新しいお家3
引越しをしてコムギに使える時間が増えた。
仕事に一日が押し潰されていた頃は部屋のことを思うと気が気ではなかったが、幸いなことに拾った子犬はお転婆ではあるが問題なく過ごしてくれていたことに救われた。
が、気になることには違いなく、これを機に生活を変えることができてよかったと崇仁は思う。
日差しを浴びながら微睡んでいる子犬を眺めて、今日も平和だなとため息をついた。
あの雨の日の自分は、目前にこんな未来が待っているとは想像していなかっただろう。べしゃべしゃになって震えていた生き物が、まさかこんなにあたたかなものだとは。
拾わない選択肢も、もちろん脳裏をよぎった。一時的でも動物の世話は手間もお金もかかる。まして崇仁にそんな余裕はない。

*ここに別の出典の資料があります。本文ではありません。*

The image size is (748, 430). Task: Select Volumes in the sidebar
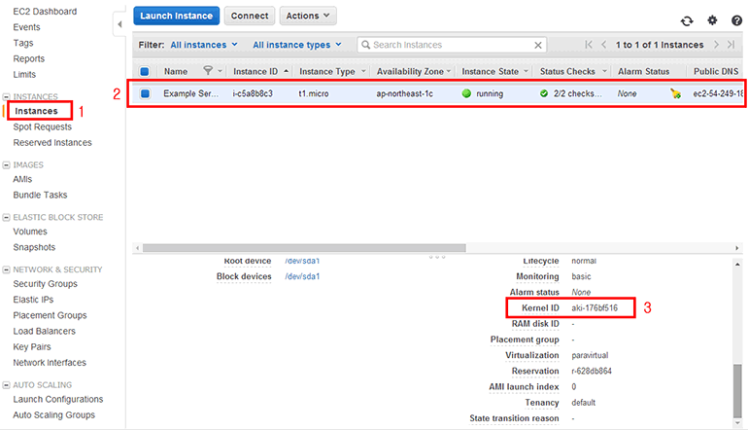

ないのだけれど。
天気予報のチェックさえできずに雨に降られた自分は、帰る家があり愚痴を聞いてくれる人もいる。けれども、目の前で弱々しく鳴いた生き物には、このとき崇仁しかいなかった。それならやれるだけのことはやろう。
ただでさえ朝起きるときの気分は最悪なのだから、見殺しにして更に目覚めを悪くするのはうんざりだ。

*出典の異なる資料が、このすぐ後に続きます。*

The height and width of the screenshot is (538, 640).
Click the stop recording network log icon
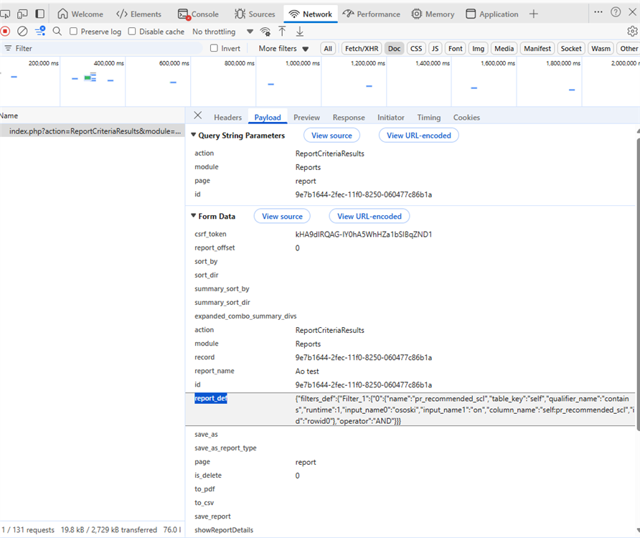(x=5, y=32)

自分のために崇仁はソレを連れて帰った。それだけだった。そして、そのおかげで取り巻く世界がひっくり返ったのである。
言っていたとおり飼うつもりなどさらさらなくて、初めは貰い手を探した。職場でも聞いて回ったし、最近連絡を取っていなかった友人にも声をかけたがなかなか色良い返事はない。さらに範囲を広げるべきだとわかってはいたものの、片付けても片付けてもなくならない伝票、メール、鳴り止まない電話に書類の山。時間が圧倒的に足りなかった。
家には寝に帰っているだけだったのだが、深夜にも関わらずドアを開けると全身で喜びを表す生き物が出迎えてくれたのにはかなり参った。これは、クる。
そこにペットカメラの映像が追い討ちをかけ、膝から崩れ落ちたのはまだ記憶に新しい。
こんなに穏やかな休日なんていつぶりだろう。
新規採用で勤め始めたときは、もしかしたらこんな休みがあったかもしれない。しかし思い出せないほど霞んでいる。
考えるだけ無駄だな、と目の前の呼吸するコッペパンを触りたくてうずうずしながら崇仁はため息をついた。
構いすぎも、恐らく良くない。
友人からはなんでもかんでも与えすぎはダメだと釘も刺されている。喜ぶから餌もたくさん与えたいし、オモチャも買いたい、寝ていようが撫でくりまわしたいし早く外にも出してやりたい。
だがしかし、何事もちょうどよいという量やタイミングというものが存在することを、幸いなことに崇仁は知っていた。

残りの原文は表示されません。